**Items**
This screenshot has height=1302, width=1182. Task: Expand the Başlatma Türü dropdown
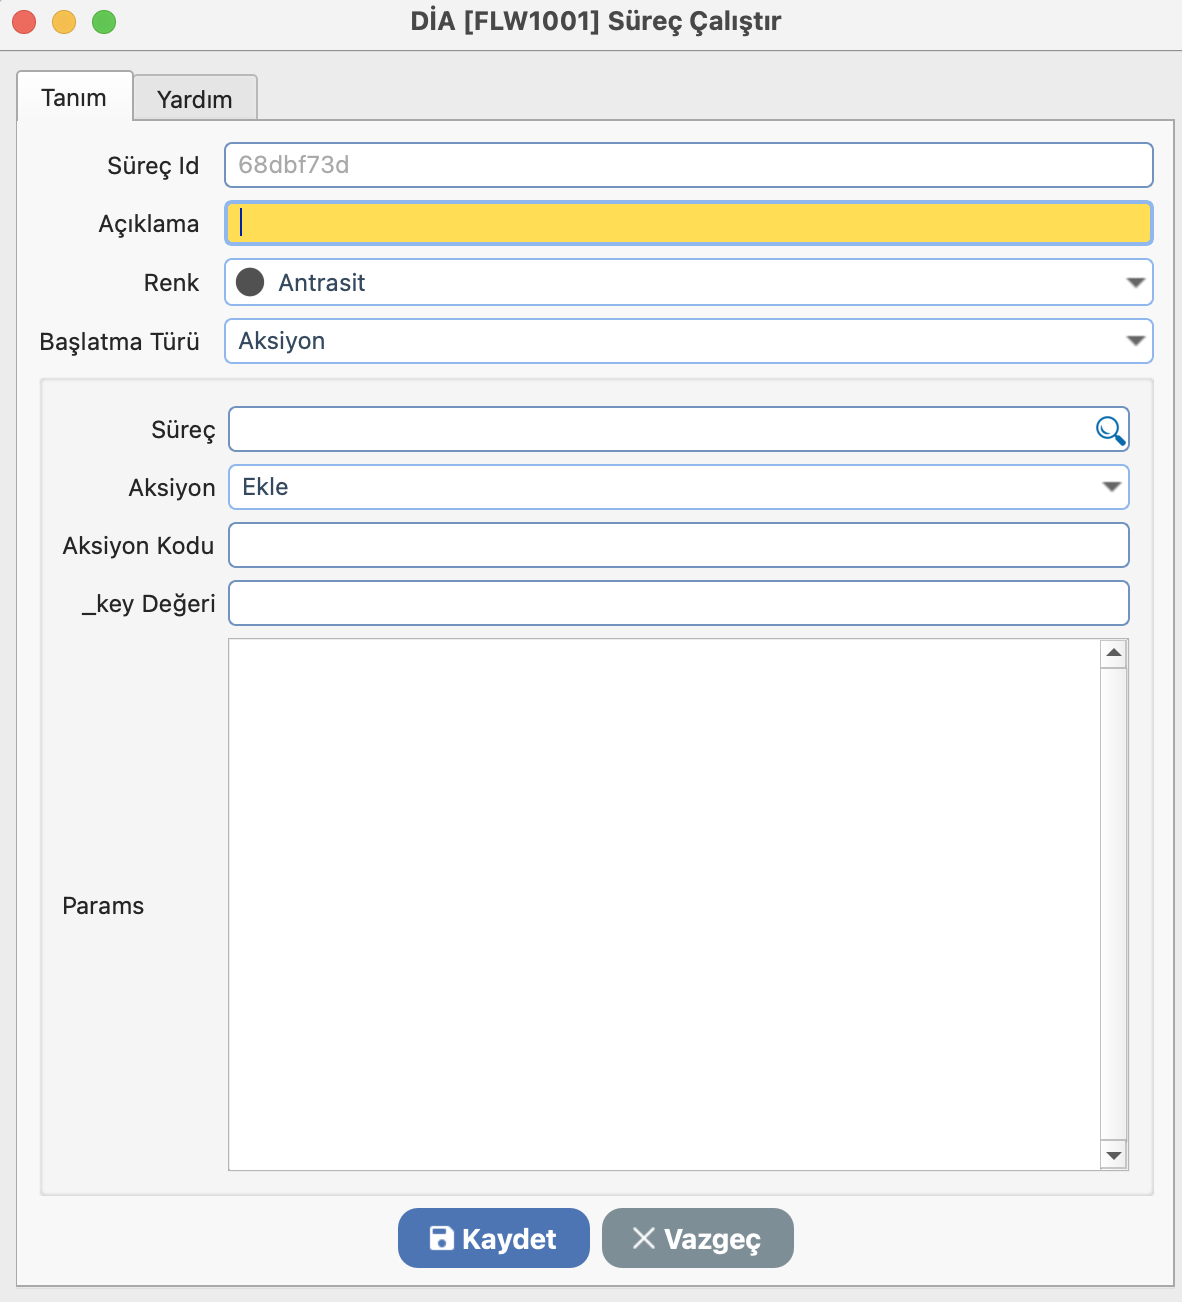pos(1135,341)
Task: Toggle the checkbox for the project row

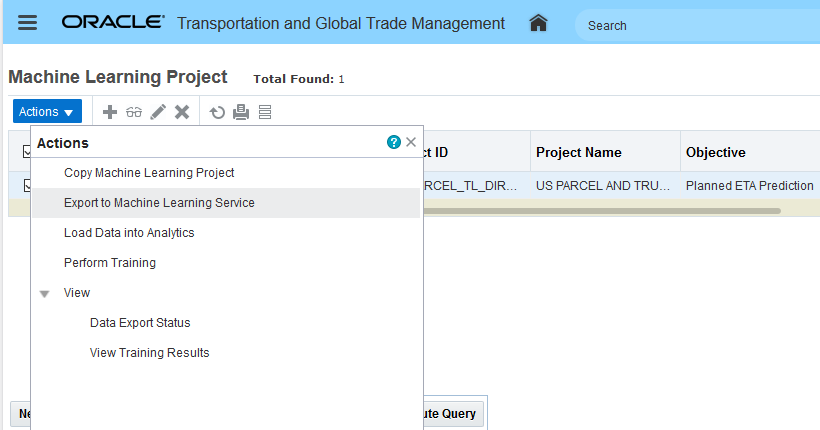Action: (27, 185)
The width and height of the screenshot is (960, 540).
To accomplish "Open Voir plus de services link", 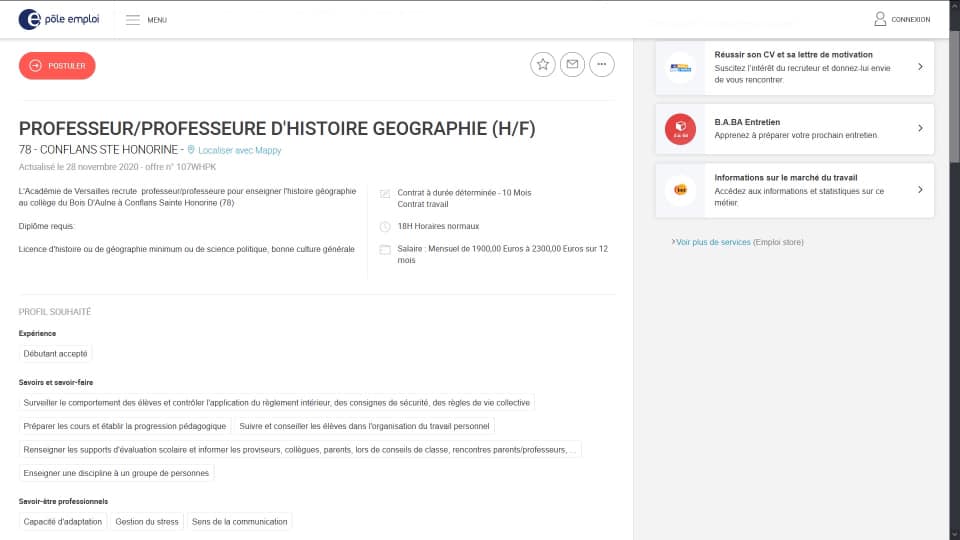I will pyautogui.click(x=712, y=242).
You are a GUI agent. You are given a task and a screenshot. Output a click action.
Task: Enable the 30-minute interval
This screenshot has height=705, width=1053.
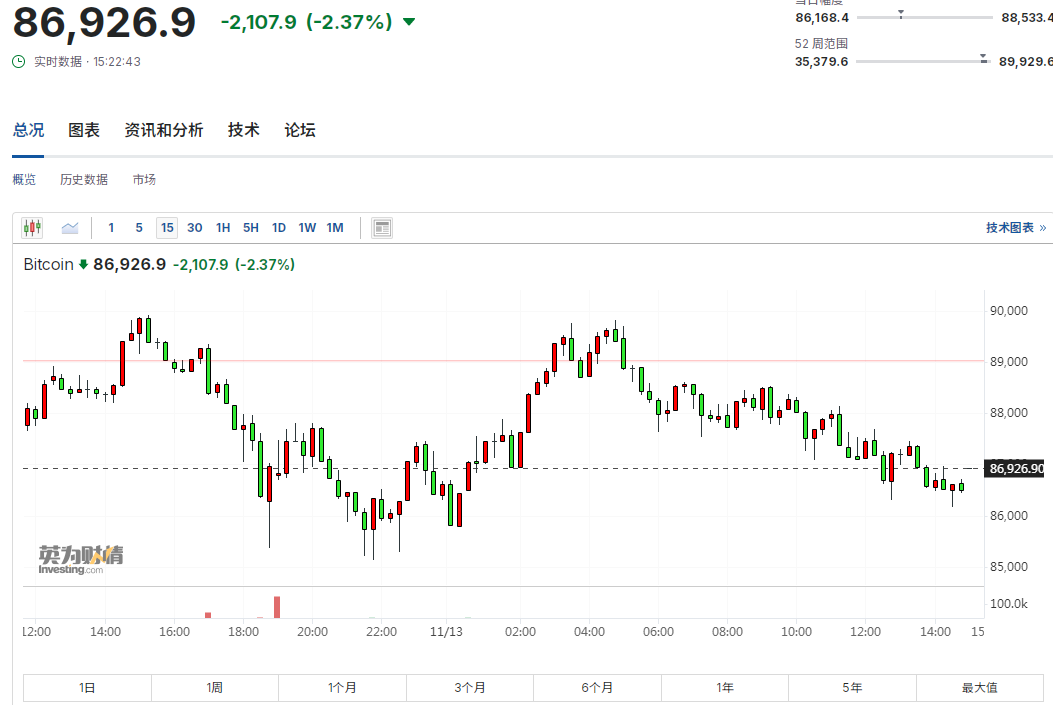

**Written task**
Can you recast the lines above, from the first one through the line that contains "Action: (27, 185)", as a numbered list with blank lines left out? Leave the pictures out of your answer.

**In response**
1. This screenshot has height=1302, width=1182. Task: Expand the Başlatma Türü dropdown
2. pos(1135,341)
3. Task: Toggle the checkbox for the project row
4. Action: (27, 185)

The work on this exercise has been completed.